» **EXERCISE INSTRUCTIONS**
Write out exactly, with no other output, the lines below from the one that contains "Asthma & Allergy (78, 477)" through the end.

(Dataset excerpts)
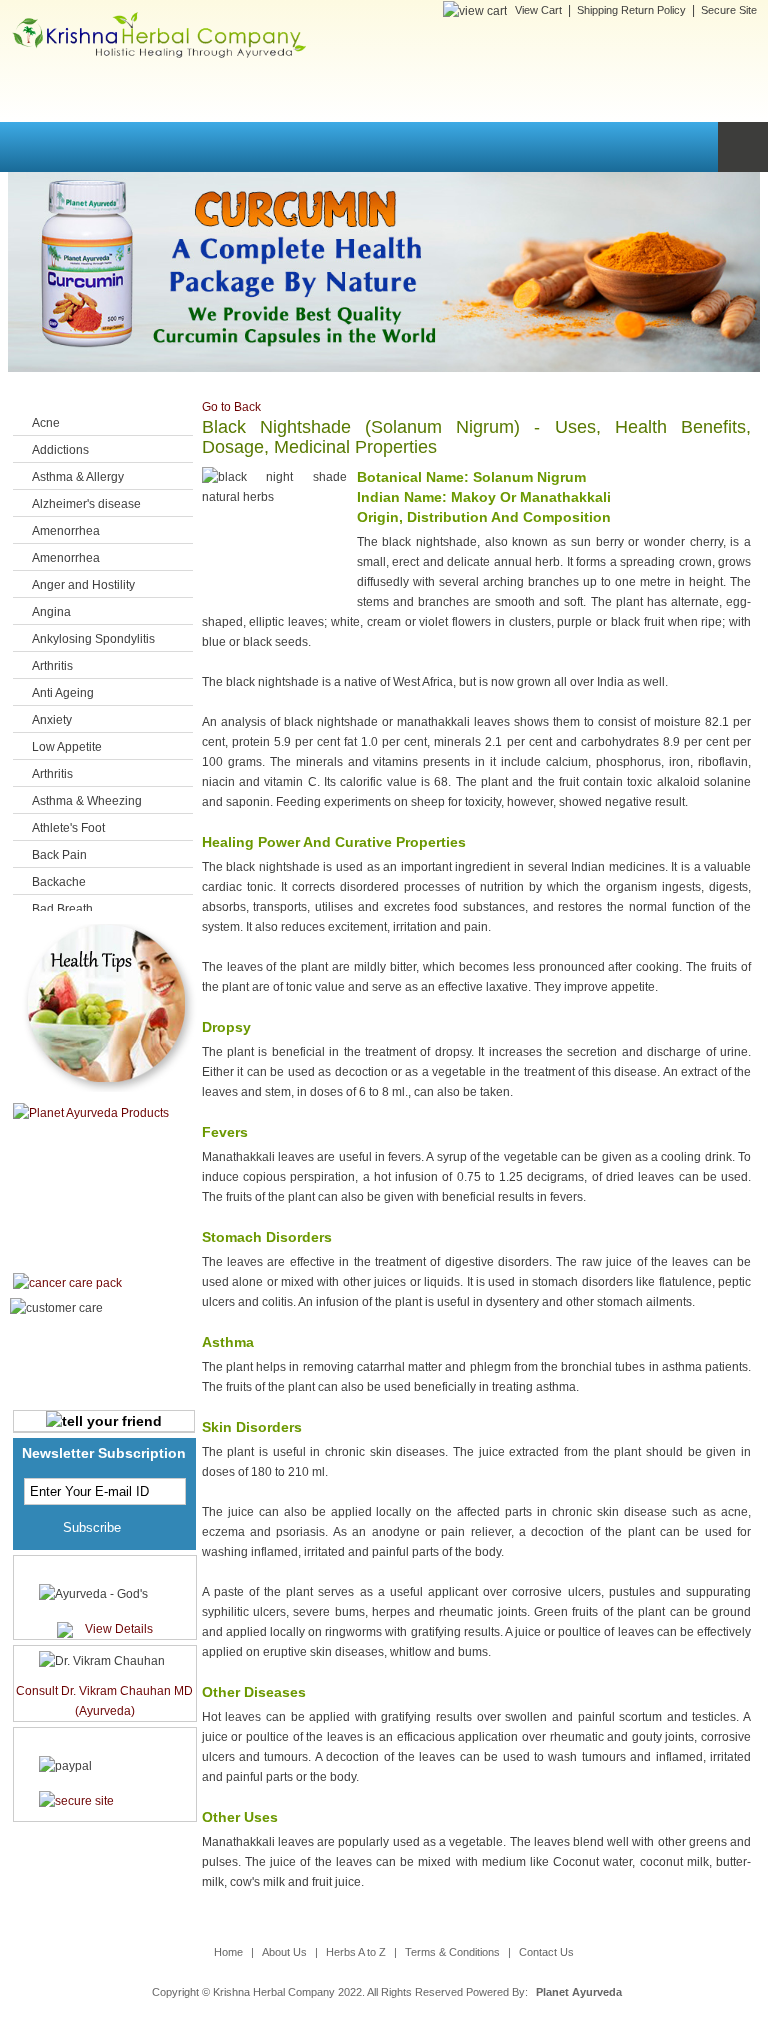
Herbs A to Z (356, 1952)
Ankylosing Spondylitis (93, 639)
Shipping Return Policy (631, 10)
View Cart (538, 10)
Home (228, 1952)
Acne (46, 423)
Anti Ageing (63, 693)
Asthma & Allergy (78, 477)
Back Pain (59, 855)
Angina (51, 612)
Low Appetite (67, 747)
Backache (59, 882)
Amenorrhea (66, 531)
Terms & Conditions (452, 1952)
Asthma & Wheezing (87, 801)
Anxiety (52, 720)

» **RESULT OF THIS EXERCISE**
Asthma & Allergy (78, 477)
Back Pain (59, 855)
Angina (51, 612)
Low Appetite (67, 747)
Backache (59, 882)
Amenorrhea (66, 531)
Terms & Conditions (452, 1952)
Asthma & Wheezing (87, 801)
Anxiety (52, 720)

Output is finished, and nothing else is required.